Die Entscheidung über die Auslagenerstattung beruht auf § 34a Abs. 3 BVerfGG. Die hiernach gebotene Billigkeitsentscheidung ist angesichts der Funktion und der Tragweite der Entscheidungen des Bundesverfassungsgerichts grundsätzlich nicht auf Grund einer überschlägigen Beurteilung der Erfolgsaussichten zu treffen (vgl. BVerfGE 85, 109 <115 f.>). Eine Anordnung der Auslagenerstattung kommt aber dann in Betracht, wenn der verantwortliche Hoheitsträger die mit der Verfassungsbeschwerde gerügte Belastung beseitigt oder der Verfassungsbeschwerde auf andere Weise abgeholfen hat und diesem Verhalten entnommen werden kann, dass der Hoheitsträger selbst davon ausgeht, das Anliegen des Beschwerdeführers sei berechtigt gewesen (vgl. BVerfGE 85, 109 <114 f.>; 87, 394 <397>; 91, 146 <147>).
Gemessen daran scheidet eine Auslagenerstattung vorliegend aus. Zwar hat das Landgericht das Berufungsverfahren mit Beschluss vom 28. März 2014 fortgesetzt und damit die angegriffene Entscheidung über die Zurückweisung der Berufung vom 24. Januar 2014 aufgehoben. Im Zeitpunkt ihrer Einlegung vor Erlass dieser landgerichtlichen Entscheidung war die Verfassungsbeschwerde jedoch unzulässig, so dass trotz der Aufhebung des angegriffenen Beschlusses eine Auslagenerstattung sowohl für das Verfassungsbeschwerdeverfahren als auch für das Verfahren über den Antrag auf Erlass einer einstweiligen Anordnung nicht der Billigkeit entspricht (vgl. BVerfG, Beschluss der 3. Kammer des Ersten Senats vom 13. April 2011 - 1 BvR 689/11 -, juris, Rn. 4). Das Landgericht hatte bei Einlegung der Verfassungsbeschwerde noch nicht über die bereits anhängige Gehörsrüge entschieden. Zu diesem Zeitpunkt war mithin der Rechtsweg noch nicht erschöpft (§ 90 Abs. 2 Satz 1 BVerfGG), zu dem, soweit statthaft, auch die Anhörungsrüge gehört (vgl.
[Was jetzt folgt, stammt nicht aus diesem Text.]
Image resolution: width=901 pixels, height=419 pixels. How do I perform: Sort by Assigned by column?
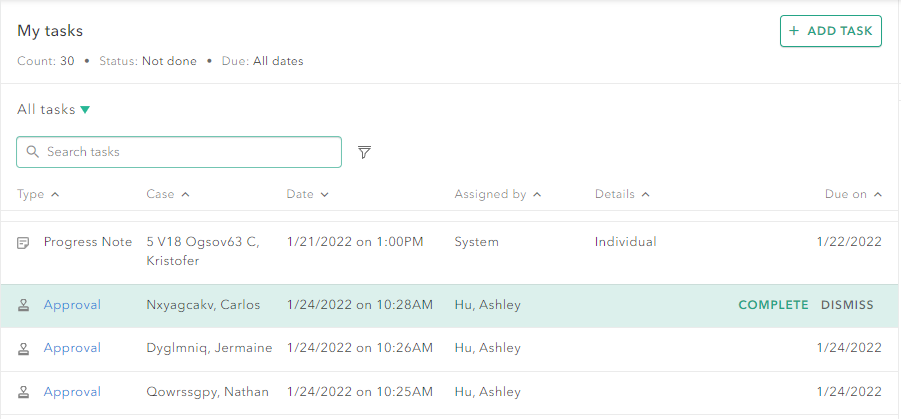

BVerfGE 122, 190 <198>). Im vorliegenden Fall war eine Anhörungsrüge gegen den mit der Verfassungsbeschwerde angegriffenen Beschluss des Landgerichts nicht aussichtslos, da das Gericht eine Entscheidung vor Ablauf der von ihm selbst gesetzten Frist zur Stellungnahme auf den Hinweisbeschluss vom 14. Januar 2014 getroffen hatte (vgl. BVerfGE 12, 110 <113>; 18, 380 <384>; 23, 286 <288>; 42, 243 <246 f.>; 64, 224 <227>).
Diese Entscheidung ist unanfechtbar.